Jakarta,ebcmedia-Pendiri Haidar Alwi Institute (HAI), R. Haidar Alwi menduga, amicus curiae Megawati Soekarnoputri disusun oleh tim Ganjar-Mahfud. Nama besar Megawati dimanfaatkan untuk memengaruhi pertimbangan majelis hakim Mahkamah Konsitusi (MK) terkait sengketa Pilpres 2024.
Menurut Haidar, amicus curiae yang diajukan Megawati Soekarnoputri ke MK merupakan bentuk intervensi. Intervensi tak selalu bersifat diam-diam dan memaksa, tapi juga dapat bersifat terbuka melalui cara-cara legal.

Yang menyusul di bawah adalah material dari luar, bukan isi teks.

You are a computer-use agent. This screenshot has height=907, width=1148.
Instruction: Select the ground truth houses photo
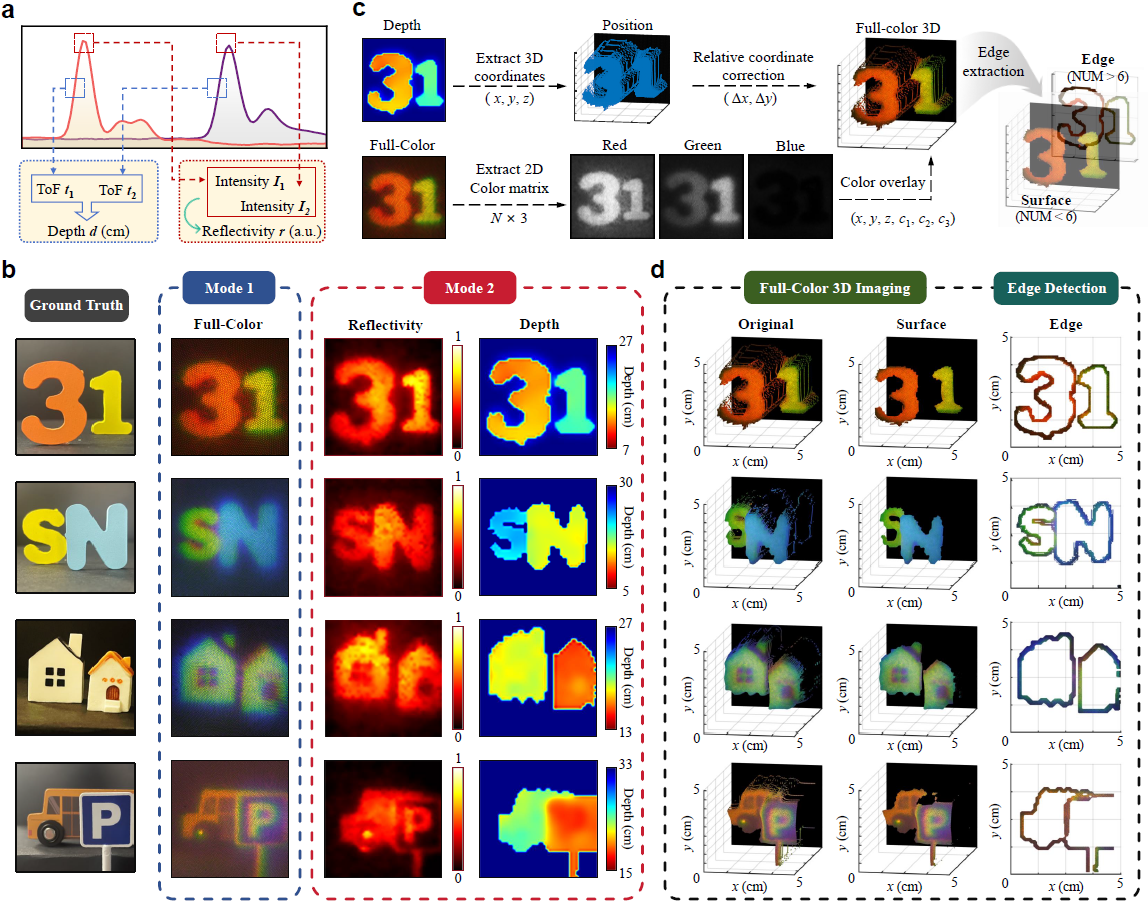point(75,677)
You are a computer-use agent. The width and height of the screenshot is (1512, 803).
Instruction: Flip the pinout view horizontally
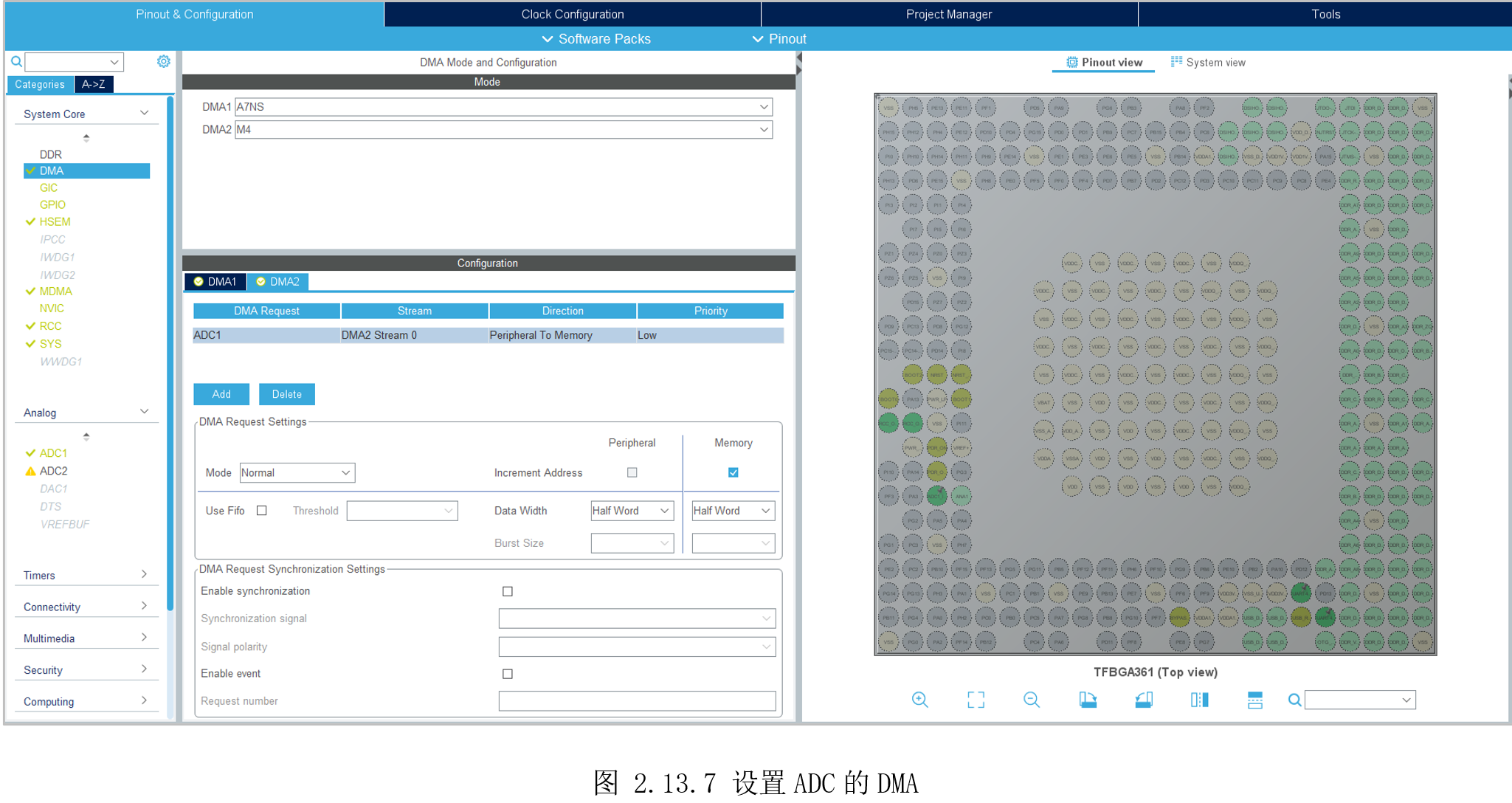click(x=1199, y=700)

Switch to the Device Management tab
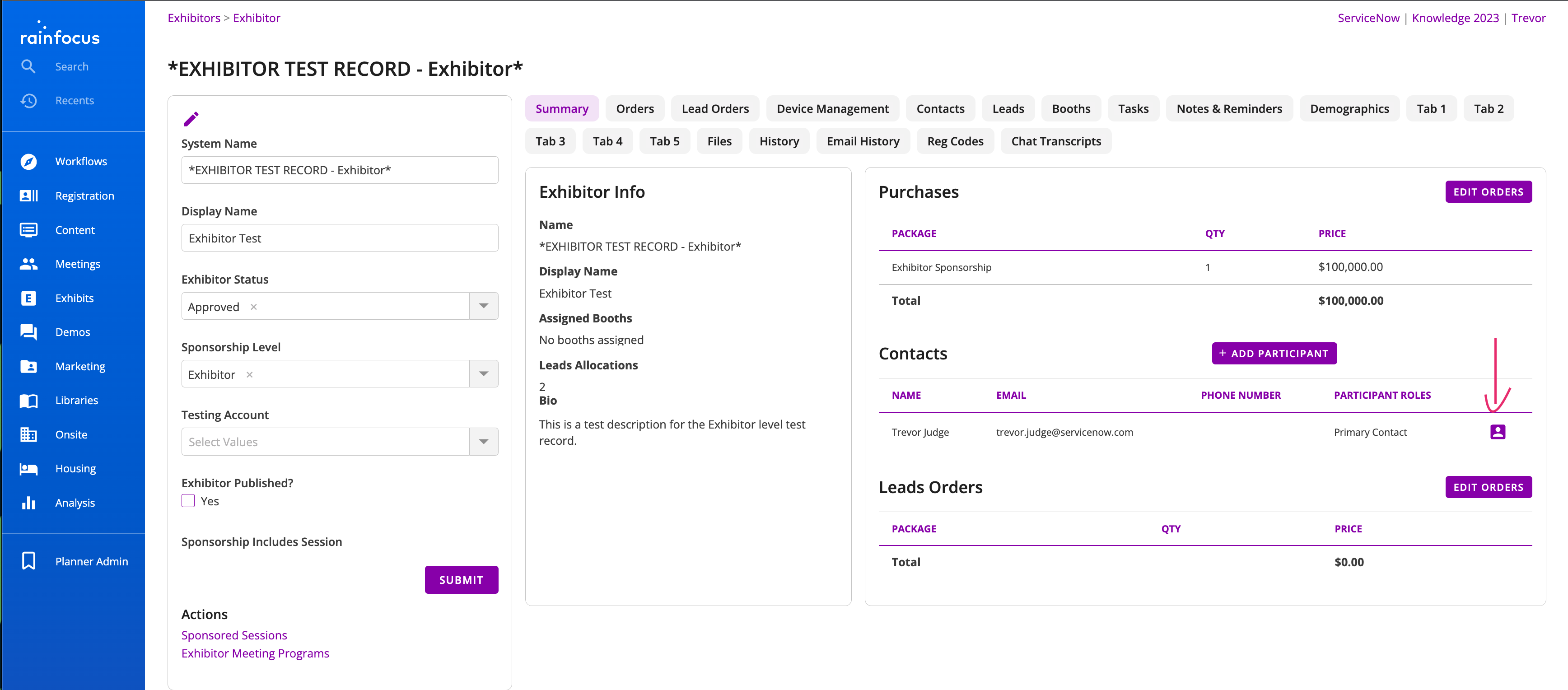[x=832, y=108]
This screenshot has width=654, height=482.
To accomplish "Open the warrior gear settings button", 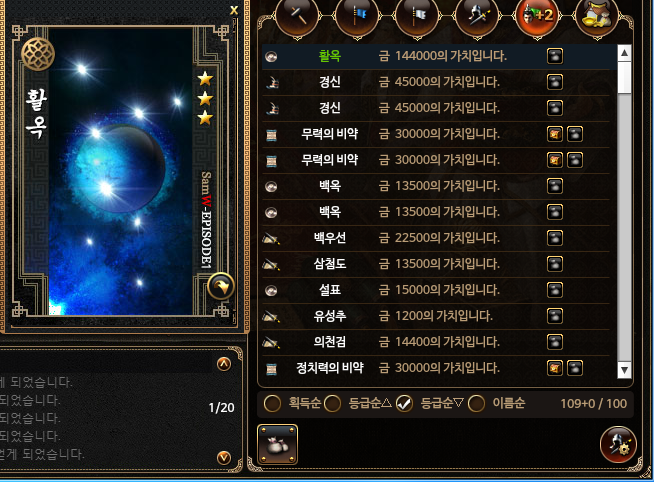I will [618, 444].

“Kubu Ganjar-Mahfud sengaja memanfaatkan nama besar Megawati untuk memengaruhi pertimbangan majelis hakim,” kata Haidar melalui keterangan tertulis yang diterima redaksi, Rabu (17/4/2024).
Sebab, ungkap Haidar, saat ini Megawati merupakan Ketua Umum PDI Perjuangan yang mana capres-cawapresnya sedang berperkara di MK. Apalagi, amicus curiae tersebut diajukan di penghujung sengketa Pilpres 2024, menjelang pembacaan putusan.

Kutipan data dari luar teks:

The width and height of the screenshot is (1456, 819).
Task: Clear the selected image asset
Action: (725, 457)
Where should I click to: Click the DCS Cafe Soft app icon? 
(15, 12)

Ia menduga, amicus curiae Megawati disusun oleh tim Ganjar-Mahfud yang ditambahkan bumbu tulisan tangan Megawati agar terkesan lebih meyakinkan.
Paling jelas, kata Haidar, yang menyampaikan amicus curiae Megawati ke MK adalah petinggi PDI Perjuangan beserta tim hukum Ganjar-Mahfud.

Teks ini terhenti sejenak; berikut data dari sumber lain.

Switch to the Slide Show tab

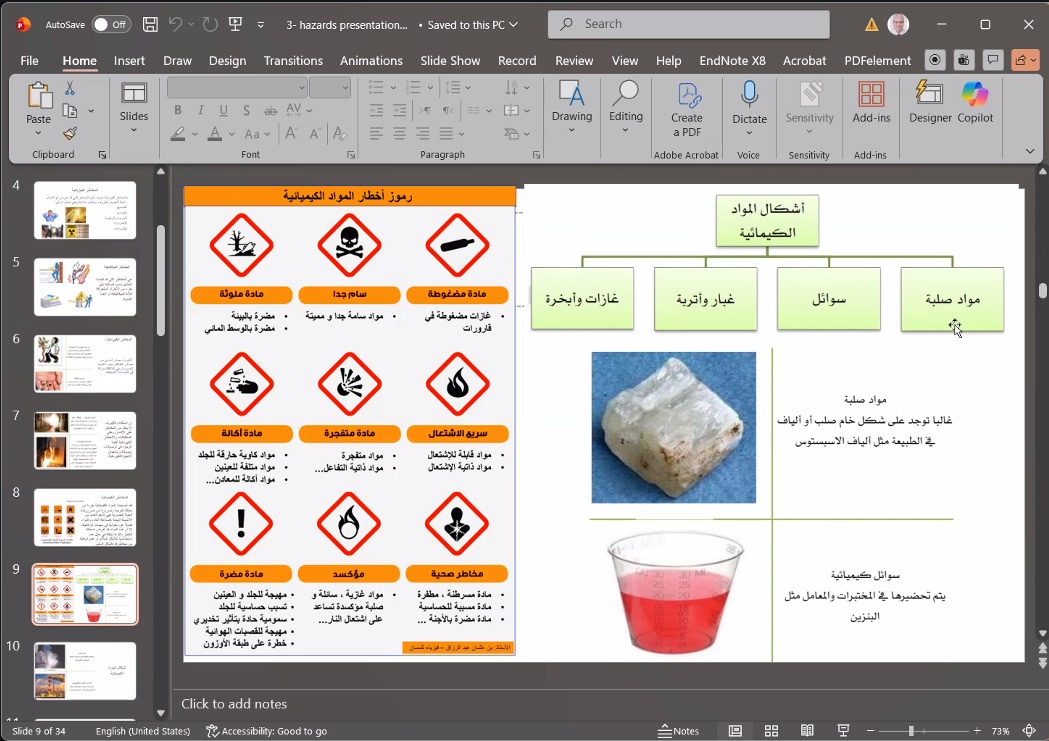coord(450,61)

“Karena itu jelas sekali amicus curiae Megawati tidak independen, harus ditolak. Mengatasnamakan WNI bukan Ketum PDIP hanyalah kamuflase agar terkesan netral. Saya rasa semua orang tahu posisi Megawati dalam perkara ini dan majelis hakim tidak mungkin terkecoh oleh hal itu,” tutur Haidar.
Dari segi isi, Haidar melihat, pilihan kata yang digunakan secara tersirat ingin menegaskan identitas dan kekuasaan Megawati.
Ia mencontohkan penggunaan diksi “fajar”. Pertama, digunakan untuk menjelaskan salah satu dari empat pedoman kebenaran. Dalam bahasa Rusia disebut utrenja, yang artinya fajar. Tidak ada kekuatan yang bisa menghalangi kekuatan fajar menyingsing di ufuk Timur.
“Fajar identik dengan Bung Karno yang disebut Putra Sang Fajar, karena lahir saat fajar menyingsing. Megawati seakan ingin menegaskan tidak ada yang dapat menghalangi kekuatan dan kekuasaan dirinya yang merupakan keturunan Bung Karno,” jelas Haidar.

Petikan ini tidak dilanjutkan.